Ela, parada, junto ao bar, tinha observado a multidão ondulante , escutado a música, observava os casais abraçados, quanta sede de estarem juntas em público, tal a carga de contenção que ainda que a música agite, não interessa, o que interessa é que estão ali, num sitio que lhes pertence e podem ousar trocar carinhos num entrelaçar de corpos.
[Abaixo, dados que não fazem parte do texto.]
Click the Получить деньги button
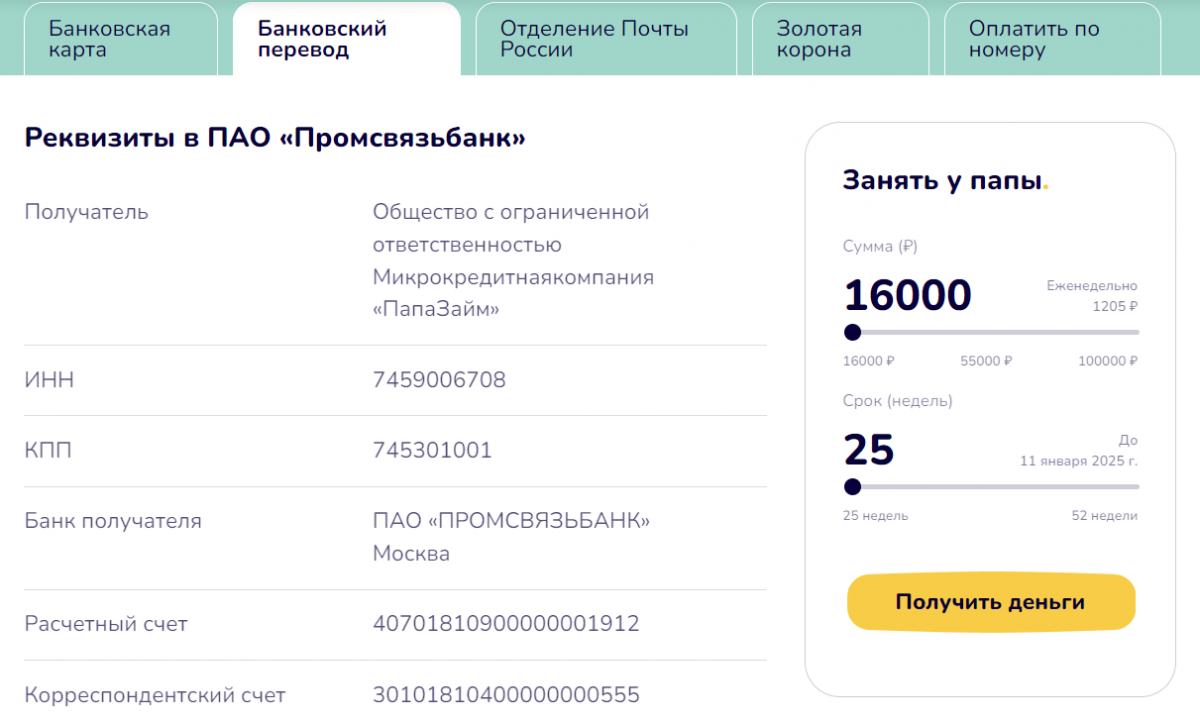This screenshot has height=722, width=1200. (x=991, y=602)
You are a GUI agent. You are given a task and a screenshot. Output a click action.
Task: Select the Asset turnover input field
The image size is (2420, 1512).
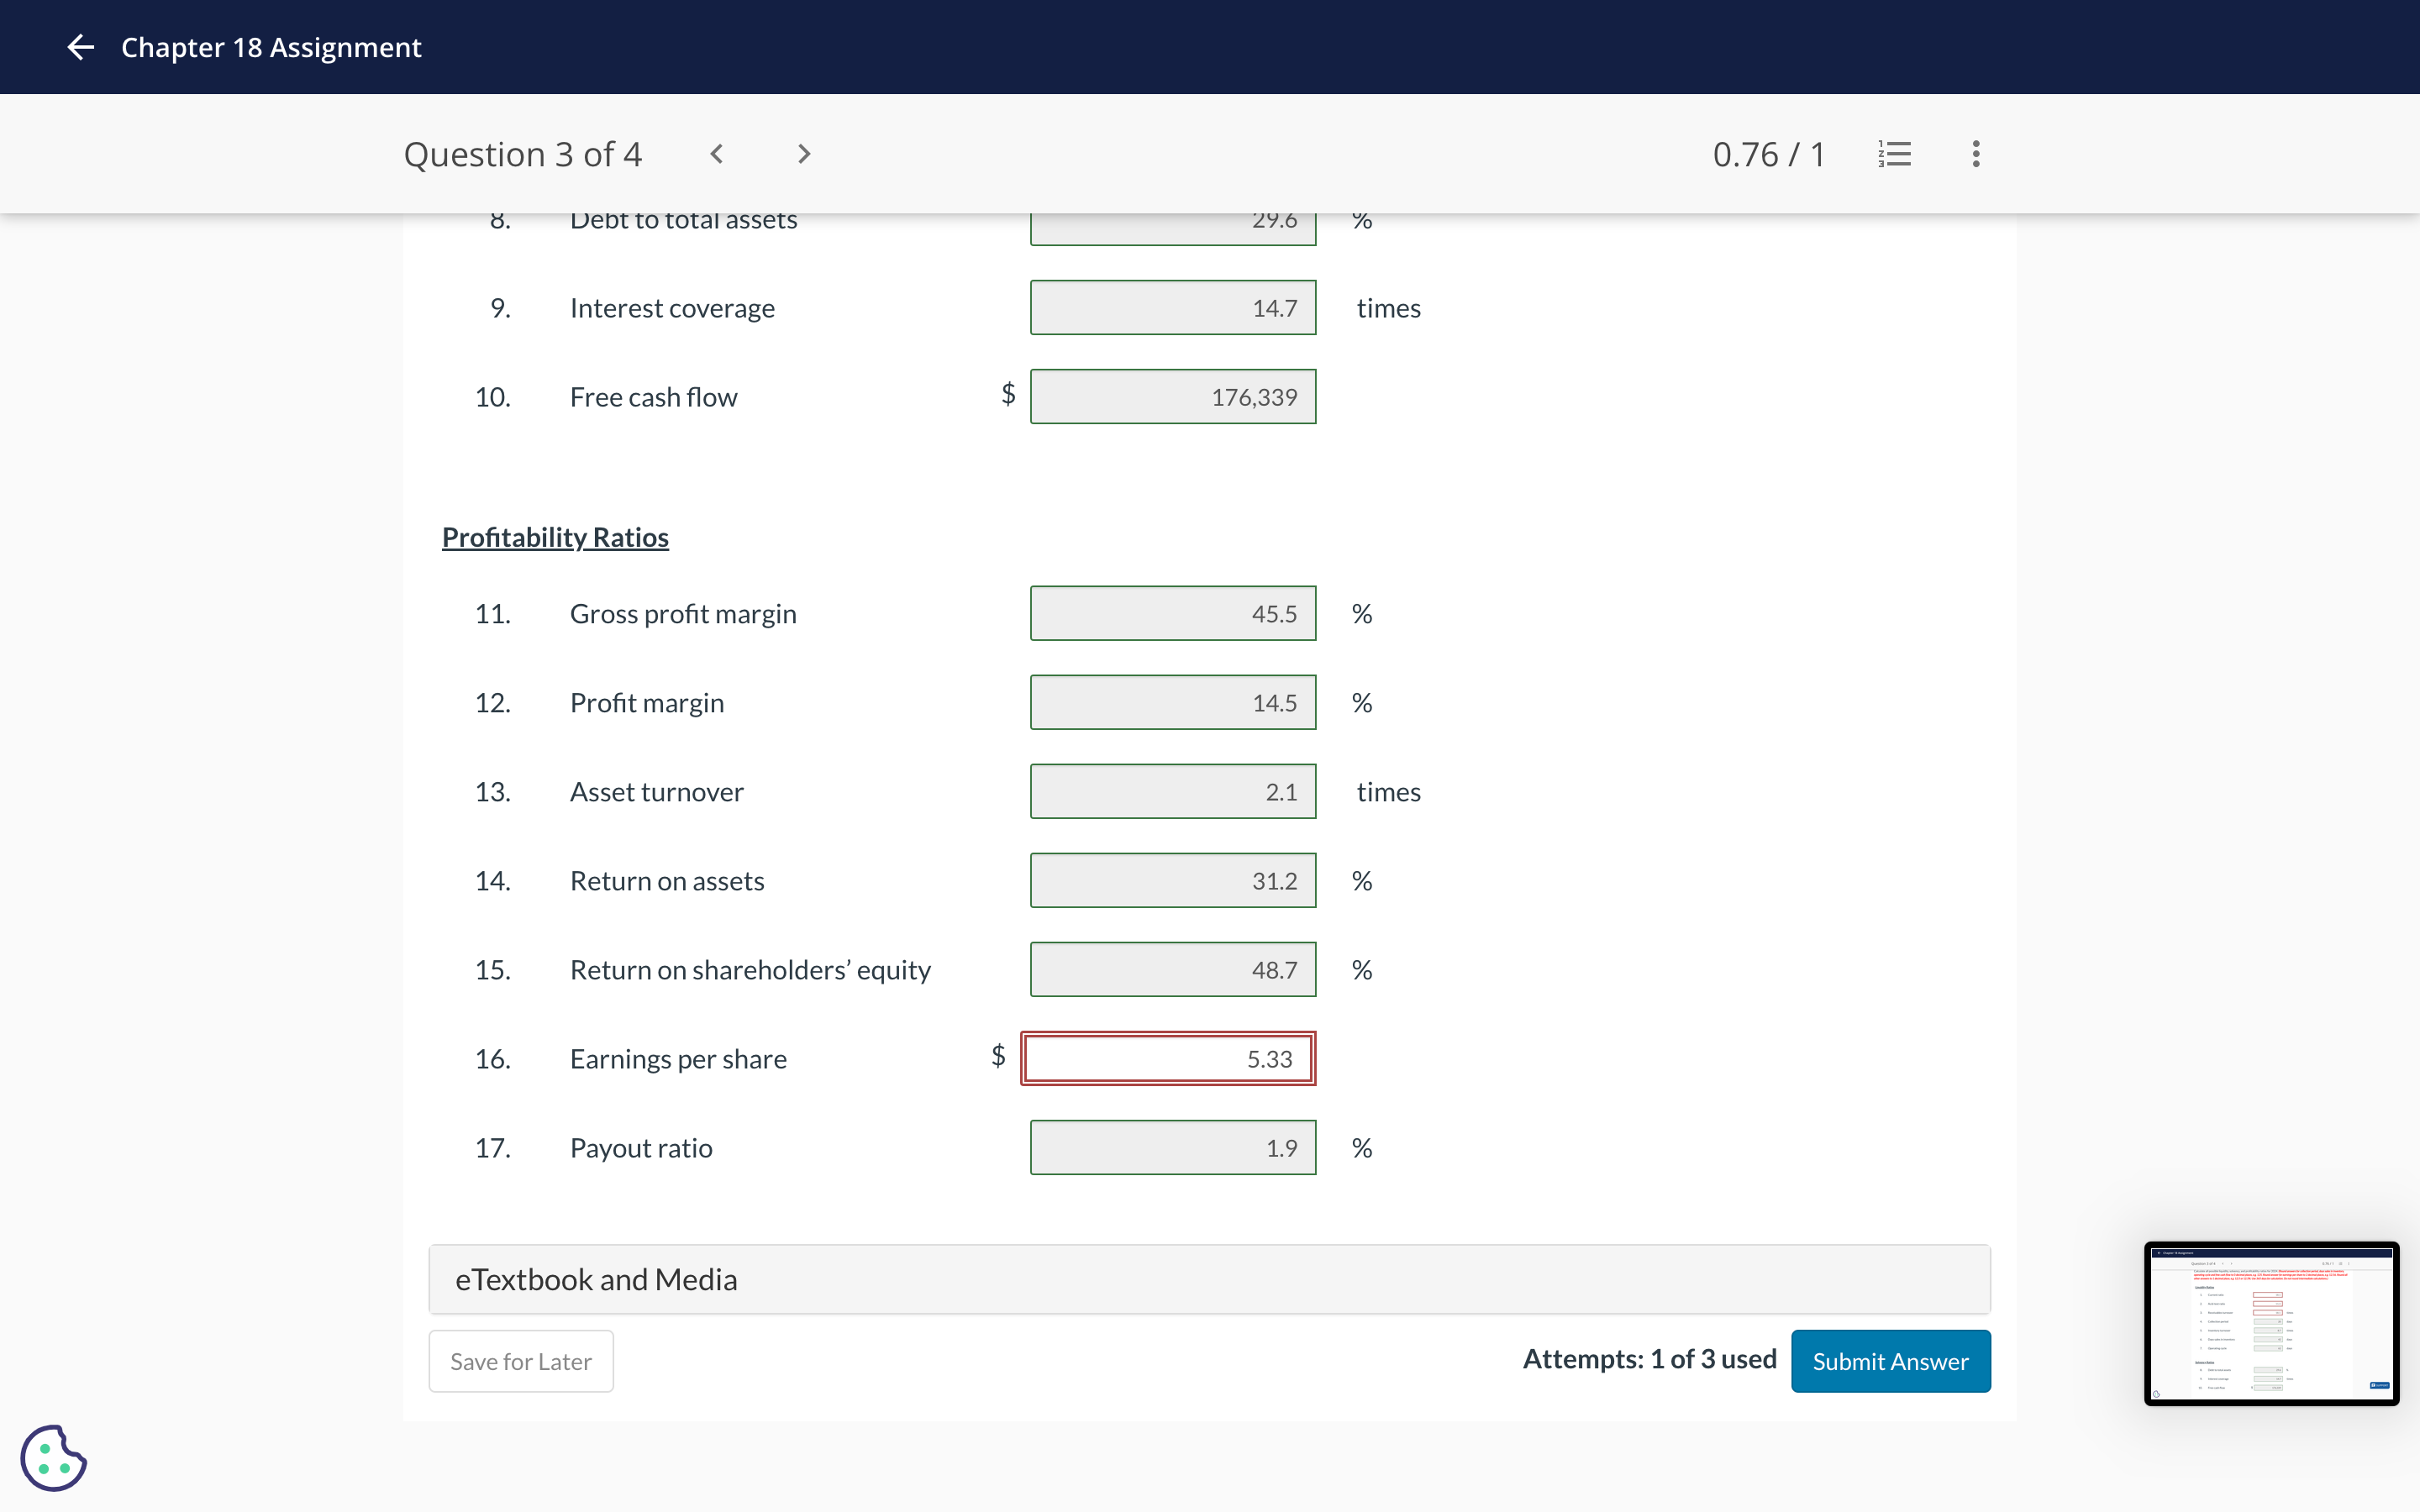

Viu olhares incendiadores, sentiu paixões que desaguavam, qualquer que fosse o canto para que o seu olhar se dirigisse havia rostos felizes de quem se liberta do jogo das proibições, sentiu que se ali se davam mas que lá fora estava uma outra vida.

10 comentários:

fiel.jardineira disse...

De facto estes espaços permitem-nos, não a liberdade do toque que acho que é universal, mas indiferença dos outros perante nós...Penso que tod@s temos a obrigaçao de nos tornarmos visiveis e contribuir para essa indiferença universal...
Bjs

Dantins disse...

É bom termos um espaço onde sentimos que somos apenas mais uma no meio de tantas.
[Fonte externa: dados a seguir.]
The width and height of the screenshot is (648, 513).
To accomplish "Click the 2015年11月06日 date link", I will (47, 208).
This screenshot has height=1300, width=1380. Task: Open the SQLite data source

Sobretudo é um espaço para pessoas de mente "aberta". Já levei vári@s amig@s a esta casa, que nada teriam a ver com o tipo de público, que ficaram completamente fans.

Um espaço sem preconceitos!

Bjos

g disse...

fiel Concordo perfeitamente que a visibilidade ajudava muito.

Dantins Vai havendo outros, e ainda bem que assim é, mas quanto a mim, e foi isso que eu quis sublinhar foi e é um espaço que faz toda a diferença.

tulipa disse...

É bom as pessoas poderem-se libertar nem que seja às vezes...mas é bom poder tocar na pessoa que gostamos em público sem medos...
um abraço
tulipa

via disse...

haja festa! onde há festa há ousadia!

M disse...

A primeira vez que fui ao Maria ainda não tinha saído bem do armário (não que agora tenha saído totalmente mas estou muito melhor) e senti que lá era "livre" de fazer tudo o que me apetece fosse com que miúda fosse, porque não tinha os constantes olhares reprovadores oriundos de todas as direcções.

A.S. disse...

A noite fascina... atrai irresistivelmente! A sensualidade e o desejo são cumplices da noite, acendem os seus caminhos...


Beijos..

g disse...

Túlipa E qunato maior a contenção mais se valoriza o gesto.

via Festa é festa!

M É esse facto que eu quis realçar.

Obrigada pela visita.

A.S. A noite é mistério, outras vezes paixão.

maripoza disse...

E eu era uma dessas pessoas :)

Beijos

g disse...

Mari Quem sabe já nos cruzamos por lá!